▸ **SUPPLIED INFORMATION**:
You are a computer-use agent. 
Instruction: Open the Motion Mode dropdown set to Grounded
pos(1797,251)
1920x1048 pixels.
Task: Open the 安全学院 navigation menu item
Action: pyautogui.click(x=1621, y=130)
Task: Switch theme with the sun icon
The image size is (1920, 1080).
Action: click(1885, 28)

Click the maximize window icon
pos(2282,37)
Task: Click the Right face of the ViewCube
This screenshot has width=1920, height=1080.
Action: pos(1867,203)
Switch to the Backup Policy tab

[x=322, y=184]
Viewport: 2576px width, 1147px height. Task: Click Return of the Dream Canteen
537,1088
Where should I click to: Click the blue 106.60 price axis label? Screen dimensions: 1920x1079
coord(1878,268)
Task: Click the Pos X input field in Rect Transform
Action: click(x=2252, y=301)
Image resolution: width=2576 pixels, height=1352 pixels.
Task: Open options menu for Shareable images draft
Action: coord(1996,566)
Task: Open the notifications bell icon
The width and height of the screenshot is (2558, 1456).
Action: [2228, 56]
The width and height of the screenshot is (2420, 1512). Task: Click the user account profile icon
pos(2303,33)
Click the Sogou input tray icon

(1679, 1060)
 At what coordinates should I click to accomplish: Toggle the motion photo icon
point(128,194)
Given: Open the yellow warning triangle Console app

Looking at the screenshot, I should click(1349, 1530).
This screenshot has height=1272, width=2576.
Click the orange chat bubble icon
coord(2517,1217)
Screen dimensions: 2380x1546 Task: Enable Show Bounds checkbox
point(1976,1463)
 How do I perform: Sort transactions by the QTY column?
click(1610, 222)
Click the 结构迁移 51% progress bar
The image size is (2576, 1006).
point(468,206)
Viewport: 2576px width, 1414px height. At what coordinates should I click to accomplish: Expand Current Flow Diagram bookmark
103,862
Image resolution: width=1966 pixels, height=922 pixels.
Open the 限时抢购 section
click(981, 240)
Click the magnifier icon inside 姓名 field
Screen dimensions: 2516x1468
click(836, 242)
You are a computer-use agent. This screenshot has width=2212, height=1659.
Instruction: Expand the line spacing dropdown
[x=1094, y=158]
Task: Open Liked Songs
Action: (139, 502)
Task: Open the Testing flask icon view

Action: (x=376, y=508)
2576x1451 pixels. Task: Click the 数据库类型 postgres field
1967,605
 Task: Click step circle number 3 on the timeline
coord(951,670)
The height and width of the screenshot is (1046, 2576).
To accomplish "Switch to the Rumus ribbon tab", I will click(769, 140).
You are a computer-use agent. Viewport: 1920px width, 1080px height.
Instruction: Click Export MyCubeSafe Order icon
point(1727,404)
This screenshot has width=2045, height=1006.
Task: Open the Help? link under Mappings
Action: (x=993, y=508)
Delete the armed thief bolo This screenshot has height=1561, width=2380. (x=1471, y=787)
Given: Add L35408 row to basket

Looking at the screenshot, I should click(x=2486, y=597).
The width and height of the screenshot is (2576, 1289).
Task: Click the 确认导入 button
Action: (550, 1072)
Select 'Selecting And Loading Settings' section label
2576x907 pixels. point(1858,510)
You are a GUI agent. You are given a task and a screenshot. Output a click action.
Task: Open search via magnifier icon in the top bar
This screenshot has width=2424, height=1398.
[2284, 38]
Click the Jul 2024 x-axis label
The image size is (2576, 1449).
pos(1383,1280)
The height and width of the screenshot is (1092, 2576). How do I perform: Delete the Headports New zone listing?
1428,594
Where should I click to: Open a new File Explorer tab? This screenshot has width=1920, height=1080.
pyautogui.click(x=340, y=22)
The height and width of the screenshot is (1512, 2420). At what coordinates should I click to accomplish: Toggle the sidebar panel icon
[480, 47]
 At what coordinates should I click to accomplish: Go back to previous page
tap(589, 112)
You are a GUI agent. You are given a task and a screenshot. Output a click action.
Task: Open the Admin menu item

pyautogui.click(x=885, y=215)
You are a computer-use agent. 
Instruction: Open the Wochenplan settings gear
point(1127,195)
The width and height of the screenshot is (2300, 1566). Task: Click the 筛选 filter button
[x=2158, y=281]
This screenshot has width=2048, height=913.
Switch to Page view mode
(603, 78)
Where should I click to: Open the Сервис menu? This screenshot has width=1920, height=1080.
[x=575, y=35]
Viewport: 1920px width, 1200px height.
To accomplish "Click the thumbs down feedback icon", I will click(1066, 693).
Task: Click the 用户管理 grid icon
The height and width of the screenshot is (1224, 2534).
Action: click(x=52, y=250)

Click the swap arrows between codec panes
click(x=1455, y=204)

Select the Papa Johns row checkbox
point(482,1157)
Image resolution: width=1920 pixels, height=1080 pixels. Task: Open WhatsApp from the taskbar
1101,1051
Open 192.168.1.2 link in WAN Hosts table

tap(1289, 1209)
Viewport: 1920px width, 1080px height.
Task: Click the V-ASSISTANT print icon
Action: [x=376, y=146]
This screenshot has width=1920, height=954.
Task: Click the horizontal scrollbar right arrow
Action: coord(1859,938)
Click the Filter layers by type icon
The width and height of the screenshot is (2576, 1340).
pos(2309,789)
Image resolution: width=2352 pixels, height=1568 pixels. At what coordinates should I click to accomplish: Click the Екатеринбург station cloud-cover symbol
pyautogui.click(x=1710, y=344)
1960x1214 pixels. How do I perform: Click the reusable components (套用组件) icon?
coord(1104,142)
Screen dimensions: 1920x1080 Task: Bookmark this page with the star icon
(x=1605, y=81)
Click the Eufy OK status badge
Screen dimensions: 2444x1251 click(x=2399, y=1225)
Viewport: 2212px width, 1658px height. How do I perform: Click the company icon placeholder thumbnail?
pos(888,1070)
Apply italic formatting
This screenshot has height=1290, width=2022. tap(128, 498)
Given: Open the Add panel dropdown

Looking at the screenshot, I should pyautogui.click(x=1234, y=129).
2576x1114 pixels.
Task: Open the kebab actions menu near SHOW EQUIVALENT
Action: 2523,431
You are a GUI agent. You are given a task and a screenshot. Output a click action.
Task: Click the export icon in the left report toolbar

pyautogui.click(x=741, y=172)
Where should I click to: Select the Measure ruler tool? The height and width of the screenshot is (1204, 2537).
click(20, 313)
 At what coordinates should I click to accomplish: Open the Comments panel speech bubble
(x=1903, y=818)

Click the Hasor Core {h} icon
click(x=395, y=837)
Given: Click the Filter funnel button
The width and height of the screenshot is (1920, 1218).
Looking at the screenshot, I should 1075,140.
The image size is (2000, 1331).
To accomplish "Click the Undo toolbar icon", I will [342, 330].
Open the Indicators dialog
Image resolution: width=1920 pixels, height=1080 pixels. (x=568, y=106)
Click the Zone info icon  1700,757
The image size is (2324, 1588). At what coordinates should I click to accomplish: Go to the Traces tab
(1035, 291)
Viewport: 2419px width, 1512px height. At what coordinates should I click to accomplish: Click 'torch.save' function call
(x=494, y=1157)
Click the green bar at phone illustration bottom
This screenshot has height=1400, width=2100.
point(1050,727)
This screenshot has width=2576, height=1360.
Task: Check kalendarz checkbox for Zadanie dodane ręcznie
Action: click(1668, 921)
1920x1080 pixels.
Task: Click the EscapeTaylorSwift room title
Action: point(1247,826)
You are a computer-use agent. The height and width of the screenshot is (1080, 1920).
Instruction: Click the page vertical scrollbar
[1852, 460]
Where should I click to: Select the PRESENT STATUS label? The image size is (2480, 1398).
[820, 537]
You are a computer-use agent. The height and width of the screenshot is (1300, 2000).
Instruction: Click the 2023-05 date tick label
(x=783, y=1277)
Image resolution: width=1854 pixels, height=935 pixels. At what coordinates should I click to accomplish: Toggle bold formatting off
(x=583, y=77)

▸ **WHAT YOU NEED TO DO**: The lines to copy are those above that contain "computer".

▸ **EXPECTED ANSWER**:
You are a computer-use agent. 
You are a computer-use agent. This screenshot has width=2212, height=1659.
You are a computer-use agent. Viewport: 1920px width, 1080px height.
You are a computer-use agent. 
You are a computer-use agent. The height and width of the screenshot is (1080, 1920).
You are a computer-use agent. The height and width of the screenshot is (1300, 2000).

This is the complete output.